Beim Einsatz von Drohnen besteht die Gefahr, dass die Hemmschwelle zur Anwendung militärischer Gewalt drastisch sinken wird. Der Einsatz von bewaffneten Drohnen erscheint als risikoloses Mittel. Gerade in politischen Entscheidungen kann die berechtigte Zurückhaltung gegenüber dem Einsatz militärischer Gewalt massiv sinken. Das zeigen die völkerrechtswidrigen gezielten Tötungen durch Drohnenangriffe, die von den USA im Rahmen der Terrorismusbekämpfung eingesetzt wurden. Diese lösen keine Konflikte, sondern tragen zur weiteren Eskalation bei, indem sie die Rekrutierung neuer Kämpfer in terroristischen Netzwerken vorantreiben. Außerdem droht eine unkontrollierte Aufrüstungsspirale, immer mehr Staaten werden bewaffnete Drohnen erwerben wollen. Deutschland braucht keine Kampfdrohnen. Wir brauchen vielmehr dringend völkerrechtliche Regeln, die Einsatz und Verbreitung dieses neuen Waffensystems Grenzen setzen.

Andrej Hunko, 49, sitzt seit 2009 für die Partei Die Linke im Deutschen Bundestag

Kampfdrohnen sind Killerwaffen und müssen geächtet werden! Das war meine Schlussfolgerung aus der Debatte, die durch die Antwort auf meine kleine Anfrage im Bundestag angestoßen wurde. Ein wichtiges Detail ging dabei allerdings verloren: Die Bundesregierung täuscht die Öffentlichkeit, indem zunächst die Spionage aus der Luft in den Vordergrund gerückt wird. Mittelgroße Aufklärungsdrohnen, die ab 2016 angeschafft werden, sollen nämlich später bewaffnet werden. Diese Drohnenstrategie der Bundesregierung ist für die europäische Rüstungsindustrie ein Milliardengeschäft. Dies wird von der EU-Kommission ausdrücklich betont, wenn sie dafür wirbt, große Drohnen ab 2016 in den allgemeinen zivilen Luftraum zu integrieren. Dann könnten die Flugroboter auch in Berlin-Schönefeld stationiert werden.

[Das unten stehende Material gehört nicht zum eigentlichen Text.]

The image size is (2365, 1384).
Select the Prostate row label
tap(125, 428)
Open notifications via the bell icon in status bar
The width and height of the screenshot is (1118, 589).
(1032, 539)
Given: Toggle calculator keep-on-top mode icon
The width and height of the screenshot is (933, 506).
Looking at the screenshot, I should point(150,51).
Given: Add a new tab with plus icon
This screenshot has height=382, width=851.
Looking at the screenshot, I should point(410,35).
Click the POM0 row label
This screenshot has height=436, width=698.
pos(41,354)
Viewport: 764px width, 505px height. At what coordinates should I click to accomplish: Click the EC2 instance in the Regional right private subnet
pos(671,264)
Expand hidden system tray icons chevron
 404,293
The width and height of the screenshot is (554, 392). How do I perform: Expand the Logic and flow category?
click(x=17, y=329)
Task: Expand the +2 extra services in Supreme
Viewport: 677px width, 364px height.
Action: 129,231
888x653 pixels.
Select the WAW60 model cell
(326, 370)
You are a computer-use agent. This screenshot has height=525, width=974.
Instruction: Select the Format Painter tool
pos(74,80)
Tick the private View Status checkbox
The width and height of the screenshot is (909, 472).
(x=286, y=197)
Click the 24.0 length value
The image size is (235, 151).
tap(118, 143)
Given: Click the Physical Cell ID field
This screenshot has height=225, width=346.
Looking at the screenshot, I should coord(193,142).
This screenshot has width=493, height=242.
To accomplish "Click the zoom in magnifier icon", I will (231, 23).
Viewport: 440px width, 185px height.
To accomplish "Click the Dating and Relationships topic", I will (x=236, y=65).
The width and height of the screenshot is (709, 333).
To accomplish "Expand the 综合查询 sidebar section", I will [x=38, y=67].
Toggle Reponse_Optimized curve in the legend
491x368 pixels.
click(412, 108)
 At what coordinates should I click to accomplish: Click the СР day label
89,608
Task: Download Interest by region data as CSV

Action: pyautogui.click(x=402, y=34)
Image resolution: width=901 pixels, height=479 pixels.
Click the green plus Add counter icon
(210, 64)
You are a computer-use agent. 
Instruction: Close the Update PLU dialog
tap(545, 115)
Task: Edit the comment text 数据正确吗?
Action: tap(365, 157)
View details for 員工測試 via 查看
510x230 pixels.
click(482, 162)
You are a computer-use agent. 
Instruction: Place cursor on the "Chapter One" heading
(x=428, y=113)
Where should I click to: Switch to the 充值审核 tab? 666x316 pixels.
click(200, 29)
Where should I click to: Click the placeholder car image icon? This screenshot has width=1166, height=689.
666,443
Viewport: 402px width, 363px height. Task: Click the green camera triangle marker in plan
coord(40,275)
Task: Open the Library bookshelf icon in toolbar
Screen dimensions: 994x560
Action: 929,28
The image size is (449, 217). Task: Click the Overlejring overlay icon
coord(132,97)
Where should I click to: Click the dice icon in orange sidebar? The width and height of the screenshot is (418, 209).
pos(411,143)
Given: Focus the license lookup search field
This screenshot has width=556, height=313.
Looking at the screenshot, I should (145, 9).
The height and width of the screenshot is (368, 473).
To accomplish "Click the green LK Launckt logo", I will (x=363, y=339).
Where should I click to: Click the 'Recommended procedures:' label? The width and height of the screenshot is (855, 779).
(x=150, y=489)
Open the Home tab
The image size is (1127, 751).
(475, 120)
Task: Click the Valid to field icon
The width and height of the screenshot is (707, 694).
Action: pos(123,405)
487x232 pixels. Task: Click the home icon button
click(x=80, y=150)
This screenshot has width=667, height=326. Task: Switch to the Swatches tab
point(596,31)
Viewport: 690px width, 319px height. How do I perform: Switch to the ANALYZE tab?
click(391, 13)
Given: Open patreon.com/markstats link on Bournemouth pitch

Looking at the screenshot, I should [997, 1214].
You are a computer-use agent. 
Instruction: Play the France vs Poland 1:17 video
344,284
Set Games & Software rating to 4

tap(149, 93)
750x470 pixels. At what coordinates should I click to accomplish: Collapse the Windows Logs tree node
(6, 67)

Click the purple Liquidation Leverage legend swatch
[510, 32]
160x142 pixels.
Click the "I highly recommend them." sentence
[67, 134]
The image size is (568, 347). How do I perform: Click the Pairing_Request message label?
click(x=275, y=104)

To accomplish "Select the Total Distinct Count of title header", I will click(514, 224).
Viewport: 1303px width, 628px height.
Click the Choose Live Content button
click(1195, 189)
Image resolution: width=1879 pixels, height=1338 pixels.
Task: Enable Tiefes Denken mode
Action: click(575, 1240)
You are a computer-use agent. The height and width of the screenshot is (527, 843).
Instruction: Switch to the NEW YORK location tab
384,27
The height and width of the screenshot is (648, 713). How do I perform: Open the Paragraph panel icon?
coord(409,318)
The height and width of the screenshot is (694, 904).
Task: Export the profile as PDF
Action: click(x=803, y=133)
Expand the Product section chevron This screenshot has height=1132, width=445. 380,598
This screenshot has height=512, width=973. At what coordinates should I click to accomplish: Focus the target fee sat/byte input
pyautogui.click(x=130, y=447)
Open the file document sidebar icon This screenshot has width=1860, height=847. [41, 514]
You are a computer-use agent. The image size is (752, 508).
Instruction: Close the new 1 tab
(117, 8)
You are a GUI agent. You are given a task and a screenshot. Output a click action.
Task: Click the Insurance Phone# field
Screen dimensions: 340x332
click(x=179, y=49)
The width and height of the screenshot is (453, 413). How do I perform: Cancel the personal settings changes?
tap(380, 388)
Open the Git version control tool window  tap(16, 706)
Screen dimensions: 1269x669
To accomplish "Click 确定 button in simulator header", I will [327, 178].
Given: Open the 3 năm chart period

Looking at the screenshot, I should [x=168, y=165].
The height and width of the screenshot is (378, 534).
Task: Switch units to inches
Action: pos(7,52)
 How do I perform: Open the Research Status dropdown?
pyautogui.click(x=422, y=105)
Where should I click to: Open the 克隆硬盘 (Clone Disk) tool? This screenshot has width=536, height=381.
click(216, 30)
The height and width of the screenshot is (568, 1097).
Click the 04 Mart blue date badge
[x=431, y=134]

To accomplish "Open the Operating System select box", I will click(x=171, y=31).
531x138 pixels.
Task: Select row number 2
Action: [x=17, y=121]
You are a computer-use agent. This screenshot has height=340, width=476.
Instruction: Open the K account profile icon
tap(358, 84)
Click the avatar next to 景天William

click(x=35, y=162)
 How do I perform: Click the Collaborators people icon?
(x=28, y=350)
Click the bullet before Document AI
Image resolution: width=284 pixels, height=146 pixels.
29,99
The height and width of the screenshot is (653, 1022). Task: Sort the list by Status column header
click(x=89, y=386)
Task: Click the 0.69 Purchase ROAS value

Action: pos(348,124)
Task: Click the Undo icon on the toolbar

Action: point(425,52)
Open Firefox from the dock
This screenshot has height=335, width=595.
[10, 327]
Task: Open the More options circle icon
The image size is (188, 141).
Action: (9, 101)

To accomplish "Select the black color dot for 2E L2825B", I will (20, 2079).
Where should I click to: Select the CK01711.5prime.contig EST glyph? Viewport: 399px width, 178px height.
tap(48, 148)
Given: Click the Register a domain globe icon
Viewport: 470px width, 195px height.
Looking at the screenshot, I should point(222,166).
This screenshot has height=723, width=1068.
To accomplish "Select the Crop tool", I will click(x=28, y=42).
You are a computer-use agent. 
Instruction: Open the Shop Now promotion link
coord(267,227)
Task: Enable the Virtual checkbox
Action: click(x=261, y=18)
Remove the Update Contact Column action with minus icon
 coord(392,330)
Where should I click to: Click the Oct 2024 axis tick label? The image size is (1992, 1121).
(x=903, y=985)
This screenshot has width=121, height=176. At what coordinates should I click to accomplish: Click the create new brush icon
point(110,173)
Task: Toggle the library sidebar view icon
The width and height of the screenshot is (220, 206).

Melanie Kuhn, 19, ist Studentin und hat die Streitfrage per Mail kommentiert

Bewaffnete unbemannte Drohnen, per Joystick gesteuert, hören sich nach Computerspiel an. Wenn aus Krieg ein Spiel wird, ist eine Grenze gefährlich überschritten. Für das eigene Land sind sie nach eigener Darstellung Helden, in Wahrheit werden Zivilopfer außerhalb aber einfach in Kauf genommen. Menschlich war Krieg nie, aber wenn ein Leben nur als Punkt auf dem Bildschirm erscheint, mit nur einem Knopfdruck beendet werden kann, und das weit vom Geschehen entfernt, dann ist es endgültig: Menschlichkeit – Game over!